Copy out the passage of the post below about getting stuck in management, starting with "Or perhaps you’ve felt the" and going on through "that age, right?", and swap "college" for "university".

** Start Quoted passage **

“Stuck” In Management, Cause #2: Time to Climb the Corporate Ladder?

This is the next bullet point in my continuing series on how you can find yourself “stuck” in management, and how to get yourself “unstuck.” In this post, we’ll talk about how you may start convincing yourself that management is where you should be at some point in your career.

If, like me, you’ve been in the programming business for a decade or two, you may start feeling influenced by well-meaning (but often ill-informed or assuming) people around you who suggest that at this point in your career, you should be “climbing the corporate ladder.” Likely, you’ve earned their respect over time, and they’ve witnessed you take on ad-hoc mentoring and leading opportunities. So they may assume that you’ve been too caught up in your day-to-day development duties to realize that it’s time to make, what is traditionally seen as, the next “natural step” in your career.

Or perhaps you’ve felt a bit burned out by two or three recent projects, coding non-stop for days on end, ridden by management to “get this project done already!” You start wondering if maybe you should finally step into their shoes and leave the coding and long, bleary-eyed hours to the next generation of young whippersnappers. Out with the old, in with the new. Have to make room for the new coders, right?

Or perhaps you’ve felt the pressure of a growing family, with kids soon to enter college, wondering if the only way you can pay those huge bills is to accept that promotion your CTO has been trying to push you towards, with all the extra frills and benefits (the golden handcuff kind). Or you start wondering how you’re going to stash enough away for retirement on a developer’s salary. After all, you’re closing in on that age, right?

Well, I went through all of the above. And because of those, along with other circumstances in my life at the time, I eventually found myself in management.

I broke a promise to myself that my 20-year-younger self swore I’d never, ever do. It was so, so easy to make that promise 20 years before. I loved coding, and pictured myself happily doing it for the rest of my life. Hell, I even dismissed the thought of ever retiring at all. I mean, who would want to stop coding simply because he or she didn’t need to code anymore for a living? We’d live off our life savings, and I’d write programs that I wanted, or wanted to sell on my own, and not worry about any deadlines. Coding without deadlines – now there’s a dream worth working towards!

** End Quoted passage **
** Start Material **

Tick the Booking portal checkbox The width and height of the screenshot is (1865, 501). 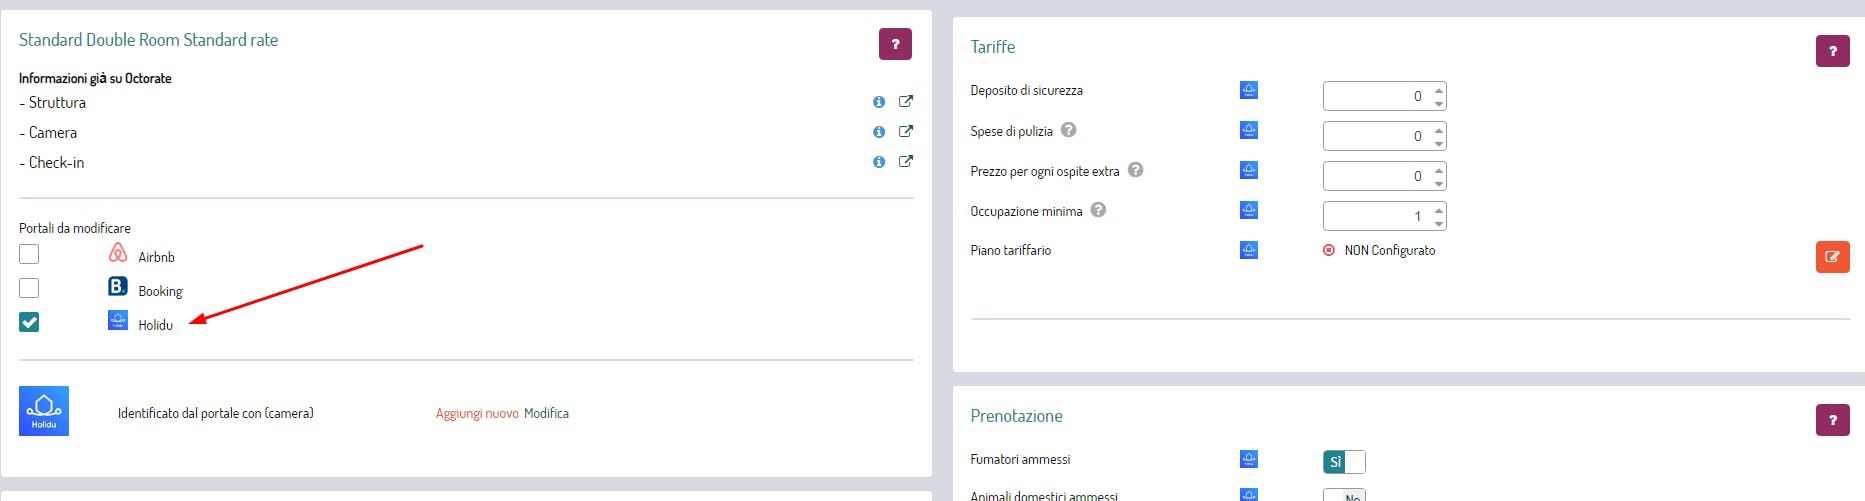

** End Material **

▸ Answer for this exercise
Or perhaps you’ve felt the pressure of a growing family, with kids soon to enter university, wondering if the only way you can pay those huge bills is to accept that promotion your CTO has been trying to push you towards, with all the extra frills and benefits (the golden handcuff kind). Or you start wondering how you’re going to stash enough away for retirement on a developer’s salary. After all, you’re closing in on that age, right?